This chicken, bacon, ranch lasagna is amazing! Packed with flavor and easy to make. I always have to make 2 pans…one with the tomatoes and artichokes for the adults and one without for the kids…either way is delicious!
Chicken, Bacon, Ranch Lasagna
- 3 c. chicken, cooked and shredded
- 3/4 lb. bacon, cooked and crumbled
- 2 1/2 c. grated mozzarella cheese, divided
- 1/2 c. parmesan cheese, grated
- 1 can (14 oz.) artichoke hearts, drained and chopped
- 1/2 c. sun-dried tomatoes (I use oil-packed), chopped
- 2 pkg. (8oz.) low-fat cream cheese, softened
- 1 1/4 c. milk
- 3 Tbsp. (1 envelope) Hidden Valley Ranch dressing mix, unprepared
- 12 lasagna noodles, cooked
- Heat oven to 350 degrees.
- Cook lasagna noodles as directed on package.

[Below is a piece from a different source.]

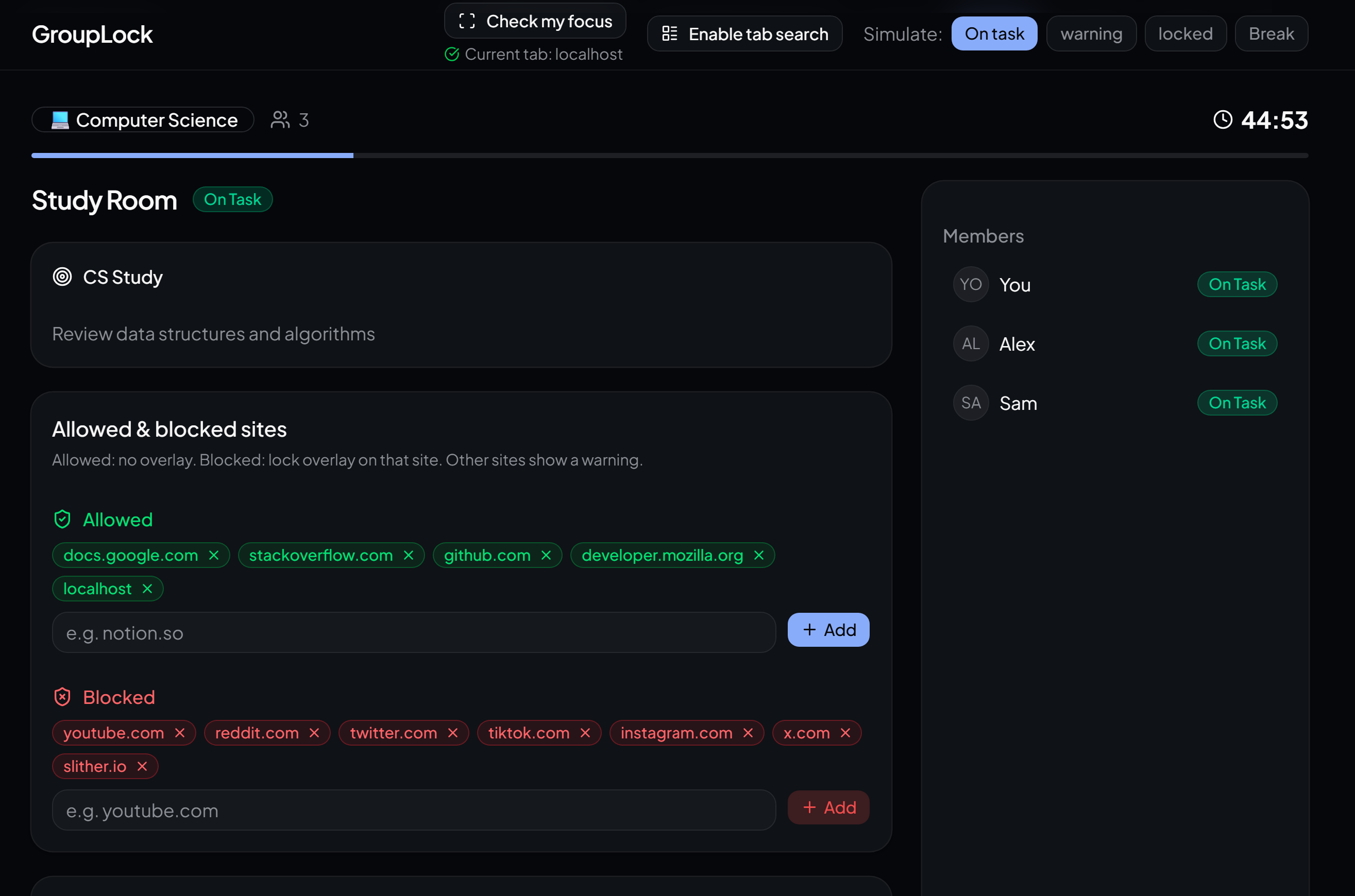Click Check my focus button
The height and width of the screenshot is (896, 1355).
click(x=535, y=21)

- In bowl combine chicken, bacon, 1 c. mozzarella cheese, parmesan cheese, artichokes and sun-dried tomatoes.
- In separate bowl, mix together cream cheese, milk and dry ranch envelope.
- Pour half of the cream cheese mixture over the chicken mixture and stir until coated.
- Pour the other half of the cream cheese mixture in the bottom of a 9x13 inch pan sprayed with cooking spray.
- Begin layering 3 lasagna noodles, 1/3 of chicken mixture and 1/2 c. mozzarella cheese.
- Repeat 2 more times. Should have 3 layers total.
- Bake for 25 minutes or until heated through. Let sit 5 minutes before serving.